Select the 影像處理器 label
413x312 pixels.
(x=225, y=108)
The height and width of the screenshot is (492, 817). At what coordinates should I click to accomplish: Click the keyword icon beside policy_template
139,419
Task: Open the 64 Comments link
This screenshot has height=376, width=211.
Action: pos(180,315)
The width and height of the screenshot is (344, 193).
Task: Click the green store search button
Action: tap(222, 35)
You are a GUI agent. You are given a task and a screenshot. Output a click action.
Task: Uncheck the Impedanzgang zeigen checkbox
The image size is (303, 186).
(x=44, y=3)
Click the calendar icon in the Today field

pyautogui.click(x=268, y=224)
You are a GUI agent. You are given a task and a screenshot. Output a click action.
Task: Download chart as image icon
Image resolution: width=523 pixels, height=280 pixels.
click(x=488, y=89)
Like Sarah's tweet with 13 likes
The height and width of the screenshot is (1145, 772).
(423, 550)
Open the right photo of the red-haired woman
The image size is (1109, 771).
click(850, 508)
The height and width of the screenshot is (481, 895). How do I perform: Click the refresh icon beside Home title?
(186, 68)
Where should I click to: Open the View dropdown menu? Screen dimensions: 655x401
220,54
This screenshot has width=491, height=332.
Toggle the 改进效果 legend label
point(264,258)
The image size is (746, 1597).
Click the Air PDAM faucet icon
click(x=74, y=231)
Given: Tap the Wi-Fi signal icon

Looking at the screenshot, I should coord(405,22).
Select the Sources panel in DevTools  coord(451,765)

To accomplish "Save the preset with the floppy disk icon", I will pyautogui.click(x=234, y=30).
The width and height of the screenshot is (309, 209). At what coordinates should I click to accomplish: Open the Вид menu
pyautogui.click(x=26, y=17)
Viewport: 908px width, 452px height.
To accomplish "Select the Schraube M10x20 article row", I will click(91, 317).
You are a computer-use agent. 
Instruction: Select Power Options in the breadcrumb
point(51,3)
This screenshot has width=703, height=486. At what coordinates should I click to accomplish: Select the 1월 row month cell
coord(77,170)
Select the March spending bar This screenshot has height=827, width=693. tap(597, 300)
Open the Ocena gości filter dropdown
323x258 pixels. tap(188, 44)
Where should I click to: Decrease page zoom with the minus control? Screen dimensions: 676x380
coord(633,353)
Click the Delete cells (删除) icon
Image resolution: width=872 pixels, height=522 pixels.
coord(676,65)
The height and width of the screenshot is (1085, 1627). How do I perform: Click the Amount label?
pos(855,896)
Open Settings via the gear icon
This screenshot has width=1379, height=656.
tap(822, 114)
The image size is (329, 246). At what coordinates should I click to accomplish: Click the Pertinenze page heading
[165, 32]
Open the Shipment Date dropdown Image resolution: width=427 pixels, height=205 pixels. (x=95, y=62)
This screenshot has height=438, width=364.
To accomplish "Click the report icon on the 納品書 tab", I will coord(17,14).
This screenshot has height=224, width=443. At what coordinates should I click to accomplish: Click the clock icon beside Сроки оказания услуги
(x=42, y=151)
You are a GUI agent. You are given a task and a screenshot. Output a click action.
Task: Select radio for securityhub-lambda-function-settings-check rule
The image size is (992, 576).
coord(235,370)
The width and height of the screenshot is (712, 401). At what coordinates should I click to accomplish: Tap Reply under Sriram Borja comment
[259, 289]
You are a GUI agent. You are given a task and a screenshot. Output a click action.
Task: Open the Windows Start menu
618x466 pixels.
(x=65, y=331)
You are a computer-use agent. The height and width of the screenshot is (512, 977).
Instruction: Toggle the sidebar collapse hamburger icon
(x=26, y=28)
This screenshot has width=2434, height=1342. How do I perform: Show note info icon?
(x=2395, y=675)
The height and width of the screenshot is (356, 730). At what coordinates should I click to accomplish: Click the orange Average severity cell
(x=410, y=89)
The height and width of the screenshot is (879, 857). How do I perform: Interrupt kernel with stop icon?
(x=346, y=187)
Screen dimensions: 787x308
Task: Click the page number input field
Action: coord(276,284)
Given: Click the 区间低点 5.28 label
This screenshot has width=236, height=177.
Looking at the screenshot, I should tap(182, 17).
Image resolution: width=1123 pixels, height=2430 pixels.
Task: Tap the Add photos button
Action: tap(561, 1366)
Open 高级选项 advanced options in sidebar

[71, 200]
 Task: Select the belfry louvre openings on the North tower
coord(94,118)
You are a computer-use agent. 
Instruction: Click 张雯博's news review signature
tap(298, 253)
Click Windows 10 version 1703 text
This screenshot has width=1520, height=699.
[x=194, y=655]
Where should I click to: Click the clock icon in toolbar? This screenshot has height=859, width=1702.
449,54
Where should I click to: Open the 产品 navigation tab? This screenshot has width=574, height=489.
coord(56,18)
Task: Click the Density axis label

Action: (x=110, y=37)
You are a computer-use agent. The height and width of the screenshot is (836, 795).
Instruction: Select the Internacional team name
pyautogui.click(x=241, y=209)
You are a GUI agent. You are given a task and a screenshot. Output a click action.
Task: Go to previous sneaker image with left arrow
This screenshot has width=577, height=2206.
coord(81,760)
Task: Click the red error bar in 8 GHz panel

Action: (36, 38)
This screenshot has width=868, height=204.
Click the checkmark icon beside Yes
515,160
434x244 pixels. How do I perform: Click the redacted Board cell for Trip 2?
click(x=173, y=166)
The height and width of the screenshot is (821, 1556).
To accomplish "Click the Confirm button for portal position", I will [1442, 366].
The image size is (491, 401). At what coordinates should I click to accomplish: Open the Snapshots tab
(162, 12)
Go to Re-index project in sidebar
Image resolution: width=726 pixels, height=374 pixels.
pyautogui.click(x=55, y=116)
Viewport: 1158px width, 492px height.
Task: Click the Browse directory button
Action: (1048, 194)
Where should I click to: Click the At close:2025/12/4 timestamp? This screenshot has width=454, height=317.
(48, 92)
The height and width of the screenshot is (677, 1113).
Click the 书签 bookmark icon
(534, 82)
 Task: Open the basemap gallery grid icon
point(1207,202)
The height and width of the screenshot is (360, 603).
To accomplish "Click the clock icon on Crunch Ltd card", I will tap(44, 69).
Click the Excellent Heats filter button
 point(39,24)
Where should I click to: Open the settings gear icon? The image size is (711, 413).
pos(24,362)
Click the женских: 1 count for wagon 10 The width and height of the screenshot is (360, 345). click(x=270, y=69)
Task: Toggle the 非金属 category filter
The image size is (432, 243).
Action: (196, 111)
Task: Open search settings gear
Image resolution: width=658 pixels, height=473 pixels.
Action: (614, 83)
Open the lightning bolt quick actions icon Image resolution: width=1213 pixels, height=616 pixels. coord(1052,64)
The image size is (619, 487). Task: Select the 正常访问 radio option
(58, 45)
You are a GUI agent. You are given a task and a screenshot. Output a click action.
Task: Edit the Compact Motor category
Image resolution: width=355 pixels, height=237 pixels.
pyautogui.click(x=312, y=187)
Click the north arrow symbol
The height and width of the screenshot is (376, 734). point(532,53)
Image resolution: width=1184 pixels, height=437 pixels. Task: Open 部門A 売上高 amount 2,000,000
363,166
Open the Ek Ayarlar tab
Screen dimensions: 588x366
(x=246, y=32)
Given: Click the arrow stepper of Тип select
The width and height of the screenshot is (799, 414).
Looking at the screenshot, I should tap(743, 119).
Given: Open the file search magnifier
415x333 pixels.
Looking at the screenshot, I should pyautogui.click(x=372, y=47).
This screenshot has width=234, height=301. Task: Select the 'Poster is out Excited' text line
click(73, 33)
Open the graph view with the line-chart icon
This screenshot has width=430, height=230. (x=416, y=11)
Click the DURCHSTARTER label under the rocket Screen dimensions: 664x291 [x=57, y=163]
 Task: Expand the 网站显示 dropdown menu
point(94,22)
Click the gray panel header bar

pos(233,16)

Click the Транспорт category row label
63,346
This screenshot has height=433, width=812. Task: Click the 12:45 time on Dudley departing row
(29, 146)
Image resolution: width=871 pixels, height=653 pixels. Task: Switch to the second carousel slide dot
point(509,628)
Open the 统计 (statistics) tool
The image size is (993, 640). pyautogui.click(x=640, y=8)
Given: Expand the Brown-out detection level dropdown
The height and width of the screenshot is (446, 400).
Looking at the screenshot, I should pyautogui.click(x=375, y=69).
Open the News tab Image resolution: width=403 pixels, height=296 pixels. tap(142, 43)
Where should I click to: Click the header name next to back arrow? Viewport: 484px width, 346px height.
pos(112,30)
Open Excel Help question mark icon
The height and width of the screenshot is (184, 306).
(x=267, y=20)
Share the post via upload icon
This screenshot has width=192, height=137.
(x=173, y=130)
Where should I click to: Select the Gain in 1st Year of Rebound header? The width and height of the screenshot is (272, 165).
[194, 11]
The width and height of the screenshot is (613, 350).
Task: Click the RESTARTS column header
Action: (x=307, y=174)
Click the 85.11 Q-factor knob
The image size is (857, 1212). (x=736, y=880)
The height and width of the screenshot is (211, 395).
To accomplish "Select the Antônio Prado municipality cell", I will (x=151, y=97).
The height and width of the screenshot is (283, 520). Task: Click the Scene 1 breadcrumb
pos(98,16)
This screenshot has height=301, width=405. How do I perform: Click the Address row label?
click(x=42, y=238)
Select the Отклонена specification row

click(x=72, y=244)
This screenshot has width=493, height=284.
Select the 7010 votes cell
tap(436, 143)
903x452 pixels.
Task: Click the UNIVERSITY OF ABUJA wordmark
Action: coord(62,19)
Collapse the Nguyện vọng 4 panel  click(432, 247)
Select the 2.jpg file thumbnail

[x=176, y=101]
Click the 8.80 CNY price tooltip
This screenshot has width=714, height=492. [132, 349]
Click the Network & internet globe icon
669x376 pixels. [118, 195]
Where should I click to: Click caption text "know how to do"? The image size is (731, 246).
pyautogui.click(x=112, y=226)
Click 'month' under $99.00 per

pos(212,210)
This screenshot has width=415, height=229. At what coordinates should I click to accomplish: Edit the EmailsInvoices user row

◇ ◇ ◇ ◇

*Work item:* Each line of the entries above that includes the string "will" should be copied out.

*Exercise output:*
To accomplish "Save the preset with the floppy disk icon", I will pyautogui.click(x=234, y=30).
To accomplish "Select the Schraube M10x20 article row", I will click(91, 317).
To accomplish "Click the report icon on the 納品書 tab", I will coord(17,14).
To accomplish "Click the Confirm button for portal position", I will [1442, 366].
To accomplish "Click the clock icon on Crunch Ltd card", I will tap(44, 69).
To accomplish "Select the Antônio Prado municipality cell", I will (x=151, y=97).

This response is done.